District information
- Type: Public
- Motto: Pride In Excellence
- Grades: K-12
- Superintendent: Dr. James Young
- Schools: 5
- Budget: US$16 million(2011)

Students and staff
- Students: 1566
- Athletic conference: UIL Class 4A
- District mascot: Yellowjackets
- Colors: Orange and White (grey or black accents occasionally used)

Other information
- Website: www.kempisd.org

= Kemp Independent School District =

School district in Texas, United States

Kemp Independent School District is a public school district based in Kemp, Texas (USA).

In addition to Kemp, the district serves southern Kaufman County and northwest Henderson County, including parts of Seven Points.

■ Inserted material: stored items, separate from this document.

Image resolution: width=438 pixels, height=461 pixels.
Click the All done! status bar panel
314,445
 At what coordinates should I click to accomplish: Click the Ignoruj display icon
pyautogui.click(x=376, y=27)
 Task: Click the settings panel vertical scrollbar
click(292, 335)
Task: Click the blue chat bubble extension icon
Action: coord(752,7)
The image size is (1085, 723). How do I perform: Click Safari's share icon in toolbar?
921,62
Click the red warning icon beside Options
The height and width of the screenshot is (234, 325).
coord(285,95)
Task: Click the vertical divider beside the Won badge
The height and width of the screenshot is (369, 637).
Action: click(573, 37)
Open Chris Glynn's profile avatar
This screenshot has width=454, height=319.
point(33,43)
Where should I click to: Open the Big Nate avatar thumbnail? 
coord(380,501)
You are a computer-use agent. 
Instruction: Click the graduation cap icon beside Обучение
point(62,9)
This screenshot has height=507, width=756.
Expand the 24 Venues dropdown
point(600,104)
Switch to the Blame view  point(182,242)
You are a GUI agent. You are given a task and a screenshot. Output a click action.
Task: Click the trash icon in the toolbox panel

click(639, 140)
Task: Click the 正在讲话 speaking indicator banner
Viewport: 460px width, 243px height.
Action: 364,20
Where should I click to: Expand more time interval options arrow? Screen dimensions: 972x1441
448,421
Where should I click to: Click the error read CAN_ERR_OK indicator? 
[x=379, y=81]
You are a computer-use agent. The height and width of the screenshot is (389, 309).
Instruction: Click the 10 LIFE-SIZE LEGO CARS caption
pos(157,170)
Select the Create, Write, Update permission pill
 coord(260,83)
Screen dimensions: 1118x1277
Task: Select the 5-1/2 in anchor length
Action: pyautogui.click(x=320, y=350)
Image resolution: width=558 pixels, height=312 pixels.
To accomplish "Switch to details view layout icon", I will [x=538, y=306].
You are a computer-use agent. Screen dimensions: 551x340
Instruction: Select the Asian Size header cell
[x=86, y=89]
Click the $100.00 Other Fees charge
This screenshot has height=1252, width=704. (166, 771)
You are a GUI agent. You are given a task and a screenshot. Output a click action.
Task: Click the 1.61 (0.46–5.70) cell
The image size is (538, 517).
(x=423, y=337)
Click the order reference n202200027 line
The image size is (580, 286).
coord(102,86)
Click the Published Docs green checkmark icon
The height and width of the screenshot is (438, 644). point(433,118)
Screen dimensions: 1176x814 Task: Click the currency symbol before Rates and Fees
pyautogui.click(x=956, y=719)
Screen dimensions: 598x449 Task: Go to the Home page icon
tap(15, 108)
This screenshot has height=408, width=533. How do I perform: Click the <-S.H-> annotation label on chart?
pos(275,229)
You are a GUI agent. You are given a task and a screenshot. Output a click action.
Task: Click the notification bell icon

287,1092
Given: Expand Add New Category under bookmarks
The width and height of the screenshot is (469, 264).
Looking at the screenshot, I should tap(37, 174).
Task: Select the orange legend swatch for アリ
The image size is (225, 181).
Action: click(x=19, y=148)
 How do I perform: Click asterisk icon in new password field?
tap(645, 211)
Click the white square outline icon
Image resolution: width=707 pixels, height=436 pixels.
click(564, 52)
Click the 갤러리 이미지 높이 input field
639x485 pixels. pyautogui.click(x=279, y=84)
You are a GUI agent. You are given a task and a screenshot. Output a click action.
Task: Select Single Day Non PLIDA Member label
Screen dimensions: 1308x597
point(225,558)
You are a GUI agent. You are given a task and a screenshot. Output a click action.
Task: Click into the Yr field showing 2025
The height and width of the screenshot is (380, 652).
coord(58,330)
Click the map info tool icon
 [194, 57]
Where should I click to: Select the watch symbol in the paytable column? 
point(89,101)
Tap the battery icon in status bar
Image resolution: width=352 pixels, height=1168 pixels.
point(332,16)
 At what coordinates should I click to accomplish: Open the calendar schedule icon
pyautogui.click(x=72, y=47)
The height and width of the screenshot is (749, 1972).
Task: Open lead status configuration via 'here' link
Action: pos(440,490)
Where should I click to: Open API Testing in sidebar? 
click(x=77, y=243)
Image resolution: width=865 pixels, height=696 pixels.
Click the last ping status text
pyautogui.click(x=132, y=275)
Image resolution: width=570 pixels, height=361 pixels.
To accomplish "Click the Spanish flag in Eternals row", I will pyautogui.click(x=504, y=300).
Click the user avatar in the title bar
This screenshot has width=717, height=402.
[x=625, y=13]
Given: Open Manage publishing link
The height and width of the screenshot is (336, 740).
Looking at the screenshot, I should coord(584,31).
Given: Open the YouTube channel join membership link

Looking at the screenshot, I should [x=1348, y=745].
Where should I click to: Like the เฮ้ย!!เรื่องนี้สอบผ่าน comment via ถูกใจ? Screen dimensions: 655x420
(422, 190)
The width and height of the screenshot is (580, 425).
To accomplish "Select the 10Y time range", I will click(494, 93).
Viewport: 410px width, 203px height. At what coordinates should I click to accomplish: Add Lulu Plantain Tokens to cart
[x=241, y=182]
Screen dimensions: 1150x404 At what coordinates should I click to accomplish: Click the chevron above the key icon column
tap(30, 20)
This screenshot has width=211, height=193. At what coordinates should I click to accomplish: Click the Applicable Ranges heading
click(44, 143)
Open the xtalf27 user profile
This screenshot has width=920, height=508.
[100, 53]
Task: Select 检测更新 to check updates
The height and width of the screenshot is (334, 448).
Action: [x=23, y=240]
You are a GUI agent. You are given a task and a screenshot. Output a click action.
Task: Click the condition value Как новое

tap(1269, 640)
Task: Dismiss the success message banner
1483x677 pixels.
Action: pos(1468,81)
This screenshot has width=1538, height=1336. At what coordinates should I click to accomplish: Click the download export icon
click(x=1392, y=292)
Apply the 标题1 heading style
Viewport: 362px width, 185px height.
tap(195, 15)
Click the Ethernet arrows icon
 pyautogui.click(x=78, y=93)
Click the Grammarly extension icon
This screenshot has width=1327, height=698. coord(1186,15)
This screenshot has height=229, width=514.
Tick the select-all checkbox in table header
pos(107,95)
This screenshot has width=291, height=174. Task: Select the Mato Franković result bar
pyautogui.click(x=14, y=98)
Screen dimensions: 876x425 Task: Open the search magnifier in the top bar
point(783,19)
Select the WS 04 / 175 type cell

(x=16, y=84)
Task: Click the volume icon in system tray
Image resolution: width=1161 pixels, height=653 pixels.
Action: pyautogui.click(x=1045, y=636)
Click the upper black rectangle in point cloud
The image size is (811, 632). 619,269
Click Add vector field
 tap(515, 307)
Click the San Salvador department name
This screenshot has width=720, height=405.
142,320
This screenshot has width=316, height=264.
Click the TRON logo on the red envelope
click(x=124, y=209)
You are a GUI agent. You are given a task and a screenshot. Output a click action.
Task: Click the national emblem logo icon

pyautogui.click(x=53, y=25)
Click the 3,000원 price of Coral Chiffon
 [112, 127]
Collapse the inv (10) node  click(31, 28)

For the 2022–23 school year, the district was rated by the Texas Education Agency as follows: 71 (C) overall, 72 (C) for Student Achievement, 74 (C) for School Progress, and 64 (D) for Closing the Gaps.

==Schools==
- Kemp High (Grades 9-12)
- Kemp Junior High (Grades 6-8)
- Kemp Intermediate West (Grades 4-5)
- Kemp Intermediate (Grades 2-3)
- Kemp Primary (Grades PK-1)

==Facilities==
Kemp ISD owns and operates several support, fine arts and athletic facilities.
- Kemp High School Campus Facilities
  - Library
  - Fine Arts wing, including a 650-seat auditorium
  - Band Hall with practice rooms, music library, office, and ensemble room
  - Jacket Stadium featuring a turf field, an all-weather track and metal stands
  - Baseball Stadium featuring a grass field, dugouts, and metal stands
  - Gymnasium
  - Athletic team and Band practice fields
  - Shot-put/Discus Pens
- Kemp Jr. High School Campus Facilities
  - Cafetorium - a small auditorium used for numerous community events and daily lunch periods
  - Gymnasium
  - Library
- Kemp Intermediate School and Administration Campus Facilities
  - Basketball Courts
  - Gymnasium
  - Board Room
- Kemp Primary School
  - Playground
  - Library
- "Old 40" Support Facilities
  - Kemp ISD Transportation
  - Kemp ISD Maintenance

==Traditions==
- Colors: Orange and White (grey or black accents also occasionally used)
- Mascot: Yellow Jackets
- Mascot Name: Herbie

Kemp Homecoming has been held once every four years since 1956. It is known to be the largest event in the community, with thousands of visitors and alumni visiting Kemp during Homecoming weekend. Festivities include class reunions, alumni dinners, a parade, athletic events, and street dances. Many in the community, including students, have proposed a traditional annual Homecoming event for the students while keeping the alumni festivities a quad-annual event.